> _Instructions for the task_
Write the data out again exactly, with every picture removed.

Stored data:
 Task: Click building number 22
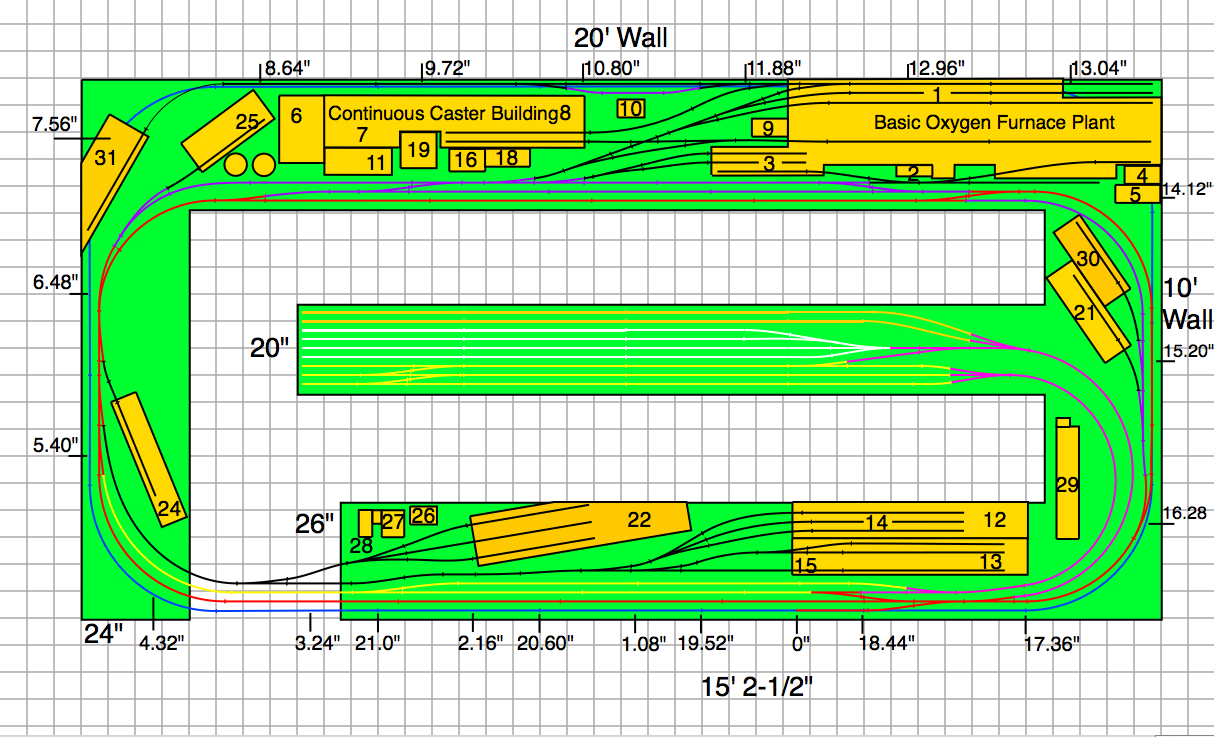[x=638, y=519]
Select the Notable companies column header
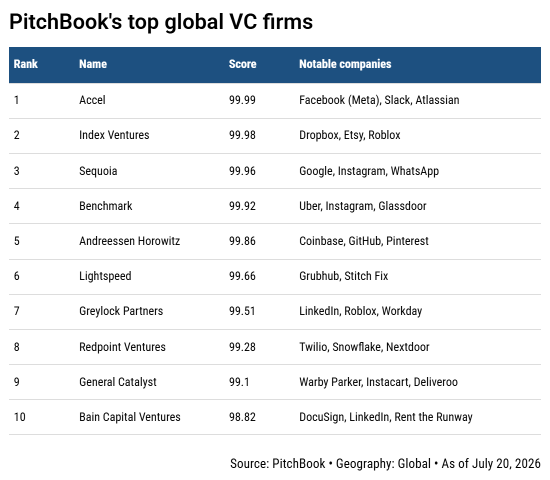 click(x=345, y=64)
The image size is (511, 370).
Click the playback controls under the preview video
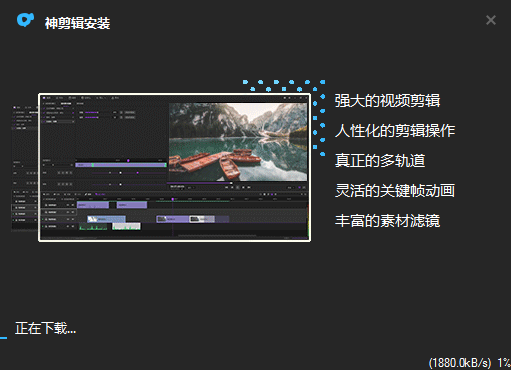point(238,188)
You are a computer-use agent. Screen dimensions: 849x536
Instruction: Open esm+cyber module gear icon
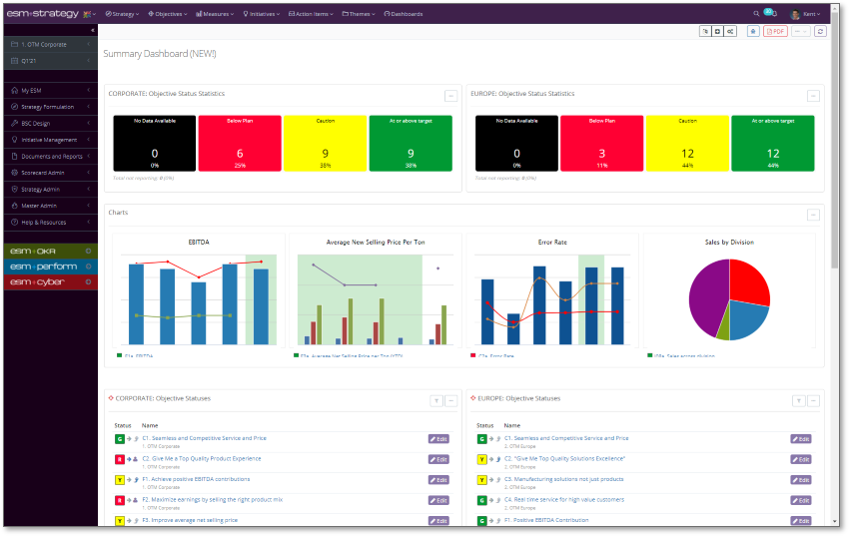coord(89,282)
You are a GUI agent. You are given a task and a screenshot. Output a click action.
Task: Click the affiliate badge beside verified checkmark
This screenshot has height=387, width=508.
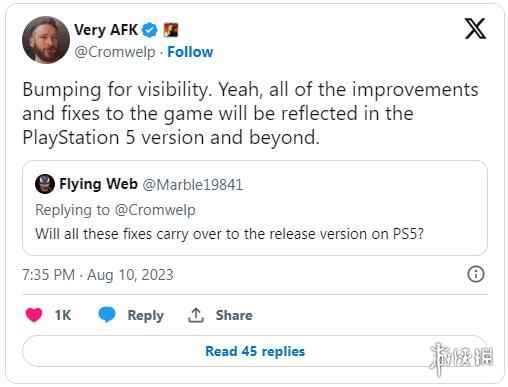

> _Answer section_
 Task: Click building number 22
[x=638, y=519]
Select the Notable companies column header
 click(x=345, y=64)
The image size is (511, 370).
Click the playback controls under the preview video
point(238,188)
You are a computer-use agent. Screen dimensions: 849x536
Instruction: Open esm+cyber module gear icon
coord(89,282)
You are a GUI agent. You are given a task and a screenshot. Output a click action.
Task: Click the affiliate badge beside verified checkmark
This screenshot has height=387, width=508.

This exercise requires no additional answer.